READING TEXT:
===
Is this really a programming languages thing? Feels like more of a framework issue to me, that the OS should be set up to pass apps already opened file handles for a lot of use cases where apps currently browse the filesystem and just do whatever.

Thinking similar to how systemd works with sockets— specify it in the unit file rather than needing to be launched as root so you can create it yourself and pinky swear you'll downgrade yourself afterward.

IMO we need a new runtime OS/system library for it. People have commented here that LD_PRELOAD wouldn't work so I suppose we need a software with which you can force a program to only see the libc.so you want it to see -- as a start.

Bringing in a new programming language might be valuable for it in the future but at least off the top of my head I can't see why can't this model be adapted relatively easily in most languages today.

Why do you want a new language for this?
Because what we need to be expressing - and it would be better at a language level however that's done: is something that can be introspected reliably by the OS at runtime to create assurances about how data is used in the system.

We shouldn't need to put data in and then trust it doesn't somehow wind up being sent over the internet - we should be able to prove this before we put it in.

The system needed is something like SELinux for programs - data goes in and gets tagged that it's there, and before we do that whatever the trusted OS is prompting us for permissions for, it's actually proving the application will do.

Obviously this might not be a new language: abstracting out how files are used so applications go through trusted interfaces to do things is probably the better solution but the key is starting at user data first and being able to make positive assertions about what can't happen (in the absence of bugs in the enforcement mechanism obviously): i.e. "these personal photos can only be viewed by me, and be sent encrypted over the network to these classes of recipient encryption key" should be a reasonable policy statement we can enforce without needing to explicitly grant permissions to every app which wants to do something with photos.
===
(Records from a collection)

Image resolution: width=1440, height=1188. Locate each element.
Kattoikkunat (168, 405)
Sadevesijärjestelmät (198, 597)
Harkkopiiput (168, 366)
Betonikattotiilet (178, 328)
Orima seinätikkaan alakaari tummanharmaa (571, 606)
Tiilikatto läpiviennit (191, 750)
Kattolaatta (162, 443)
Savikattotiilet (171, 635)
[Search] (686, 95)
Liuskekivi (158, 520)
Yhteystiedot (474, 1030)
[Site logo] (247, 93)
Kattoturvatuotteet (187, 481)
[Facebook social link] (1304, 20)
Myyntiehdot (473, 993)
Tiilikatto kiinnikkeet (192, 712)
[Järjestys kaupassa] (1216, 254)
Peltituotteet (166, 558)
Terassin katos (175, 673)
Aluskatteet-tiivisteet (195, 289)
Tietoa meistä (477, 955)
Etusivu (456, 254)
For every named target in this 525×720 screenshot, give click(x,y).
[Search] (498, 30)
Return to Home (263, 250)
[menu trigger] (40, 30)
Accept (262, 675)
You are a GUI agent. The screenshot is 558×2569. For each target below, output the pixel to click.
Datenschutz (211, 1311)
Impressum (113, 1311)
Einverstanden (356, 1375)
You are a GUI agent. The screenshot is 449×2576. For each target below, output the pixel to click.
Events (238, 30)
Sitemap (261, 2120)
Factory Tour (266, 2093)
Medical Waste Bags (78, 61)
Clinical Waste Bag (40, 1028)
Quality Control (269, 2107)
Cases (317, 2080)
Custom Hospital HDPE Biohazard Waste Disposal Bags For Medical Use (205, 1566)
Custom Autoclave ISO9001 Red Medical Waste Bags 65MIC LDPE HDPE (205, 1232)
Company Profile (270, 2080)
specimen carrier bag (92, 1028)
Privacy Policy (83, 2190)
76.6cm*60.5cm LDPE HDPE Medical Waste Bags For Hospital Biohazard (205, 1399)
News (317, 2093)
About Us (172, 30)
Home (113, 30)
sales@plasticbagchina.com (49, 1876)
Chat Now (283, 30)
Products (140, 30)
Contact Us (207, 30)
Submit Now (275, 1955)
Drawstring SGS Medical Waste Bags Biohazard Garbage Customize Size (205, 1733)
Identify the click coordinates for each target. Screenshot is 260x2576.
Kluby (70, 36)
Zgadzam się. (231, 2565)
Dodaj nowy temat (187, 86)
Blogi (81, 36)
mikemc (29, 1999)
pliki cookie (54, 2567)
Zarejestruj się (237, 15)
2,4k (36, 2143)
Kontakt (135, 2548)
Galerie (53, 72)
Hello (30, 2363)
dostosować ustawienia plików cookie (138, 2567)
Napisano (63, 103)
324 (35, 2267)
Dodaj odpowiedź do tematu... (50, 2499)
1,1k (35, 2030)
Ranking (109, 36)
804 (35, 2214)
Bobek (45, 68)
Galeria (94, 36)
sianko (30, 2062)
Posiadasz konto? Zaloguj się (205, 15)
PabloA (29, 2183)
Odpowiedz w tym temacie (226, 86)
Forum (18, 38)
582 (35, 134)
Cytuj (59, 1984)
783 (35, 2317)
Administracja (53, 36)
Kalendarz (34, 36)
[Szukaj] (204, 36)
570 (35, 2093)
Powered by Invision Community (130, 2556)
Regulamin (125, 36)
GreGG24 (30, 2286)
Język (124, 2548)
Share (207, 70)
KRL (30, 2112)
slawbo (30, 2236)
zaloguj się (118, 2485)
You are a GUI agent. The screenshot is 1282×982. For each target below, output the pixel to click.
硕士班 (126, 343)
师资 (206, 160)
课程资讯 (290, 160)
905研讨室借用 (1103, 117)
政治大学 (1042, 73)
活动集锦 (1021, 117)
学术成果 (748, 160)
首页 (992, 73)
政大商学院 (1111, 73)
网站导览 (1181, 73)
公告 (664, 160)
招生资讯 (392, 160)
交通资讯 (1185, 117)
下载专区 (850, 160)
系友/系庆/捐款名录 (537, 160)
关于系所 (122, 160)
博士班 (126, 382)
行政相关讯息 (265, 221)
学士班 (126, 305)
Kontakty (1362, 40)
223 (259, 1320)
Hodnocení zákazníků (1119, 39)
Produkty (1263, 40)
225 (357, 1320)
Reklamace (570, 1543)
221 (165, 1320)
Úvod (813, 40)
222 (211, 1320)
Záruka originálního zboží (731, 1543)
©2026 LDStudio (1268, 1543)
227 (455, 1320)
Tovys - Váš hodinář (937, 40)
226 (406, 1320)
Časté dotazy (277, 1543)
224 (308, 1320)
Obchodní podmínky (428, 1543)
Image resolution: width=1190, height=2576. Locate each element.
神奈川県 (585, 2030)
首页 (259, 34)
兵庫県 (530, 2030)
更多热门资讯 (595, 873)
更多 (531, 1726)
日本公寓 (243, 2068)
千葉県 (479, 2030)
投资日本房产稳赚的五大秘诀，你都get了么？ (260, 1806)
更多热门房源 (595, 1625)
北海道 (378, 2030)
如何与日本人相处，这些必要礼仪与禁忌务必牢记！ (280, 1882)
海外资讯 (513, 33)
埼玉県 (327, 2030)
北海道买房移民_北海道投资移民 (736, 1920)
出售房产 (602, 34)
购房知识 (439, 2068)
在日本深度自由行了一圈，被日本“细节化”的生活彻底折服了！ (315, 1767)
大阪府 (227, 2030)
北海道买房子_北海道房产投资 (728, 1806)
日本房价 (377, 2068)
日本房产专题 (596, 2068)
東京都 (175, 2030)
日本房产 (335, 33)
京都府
===
WHAT THE EXERCISE ASKS: Rewrite the discussion between "We shouldn't need" and "application will do.", inclusive, putting "AppArmor" in place of "SELinux". The material that comes after the discussion is separate from it.

ANSWER BOX:
We shouldn't need to put data in and then trust it doesn't somehow wind up being sent over the internet - we should be able to prove this before we put it in.

The system needed is something like AppArmor for programs - data goes in and gets tagged that it's there, and before we do that whatever the trusted OS is prompting us for permissions for, it's actually proving the application will do.